Thursday, September 30, 2010

Pay to Play

"Pay to play" (P2P) is a very controversial topic that seems to come up regularly on band forums, and generates strong opinions among musicians.

Many musicians seeking opportunities to perform will, at some point, come across one or more arrangements that involve a financial outlay or obligation on the part of the band to get a booking. Usually, this comes in the form of tickets the band is obligated to sell, i.e., the band has to sell X number of tickets, which are provided by the club, and must either pay up front for them or is expected to turn over the money for them on the day of the show. It's usually presented as a theoretical money-making opportunity: you get the tickets for $X, you sell them for $X+Y, and you keep $Y.
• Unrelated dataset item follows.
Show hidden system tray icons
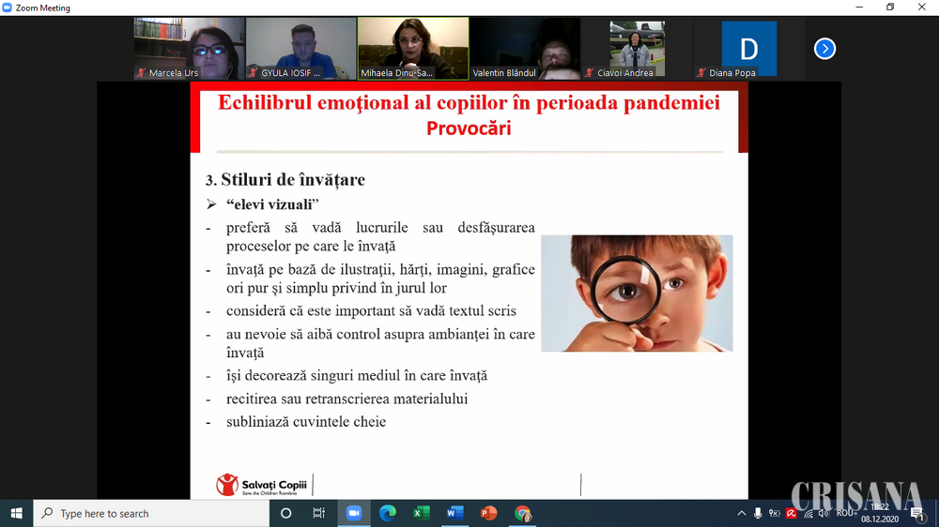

The obvious justification for these deals is, clubs offer them as a form of anti-bullshit insurance. Every band on earth will tell a club owner that they can draw huge throngs of fans to their shows, which is often not actually true. Requiring an unproven band to put its money where its mouth is ensures that if they don't fill the club, at least the club has a few bucks from them as consolation. It's probably enough to pay a bartender and a sound man.

Often, probably most of the time (some people will tell you always), this is not a good deal for the bands involved. Usually of these arrangements are designed to prey on the ignorance or delusion of bands that don't have much business savvy.

The main reason that P2P deals are usually bad is this: any band that could sell enough tickets under one of these arrangements to see any reasonable return, has enough of a draw to get a more favorable deal for themselves---almost certainly, a deal that does not involve that sort of up-front expenditure. So, bands that take these deals are almost by definition bands that don't have the draw to make money from them. Usually the band ends up buying the tickets itself and giving them away, and rationalizing the expense as "exposure" or something like that.

In almost all cases, what's really going on is what I like to call Rock Star Fantasy Camp. A group of people who for one reason or another cannot get themselves a real, paying gig take a P2P gig, knowing or at least suspecting they will lose money, because it lets them feel like they are a real band playing a real show in a real club. It has all the trappings of a real rock gig, with the possible exceptions of an audience, and pay. If the clubs just said, "Give us $X and you can play on the stage for 45 minutes", that would be less attractive because the participants could not suspend disbelief. But couch it in terms where they can theoretically make money if they get a lot of people to buy tickets, and even if it ends up costing them more than $X to do the show, they can maintain the illusion that they've been "hired" to play a "gig" at a club. "Hey, we're real musicians now---we've got a gig!"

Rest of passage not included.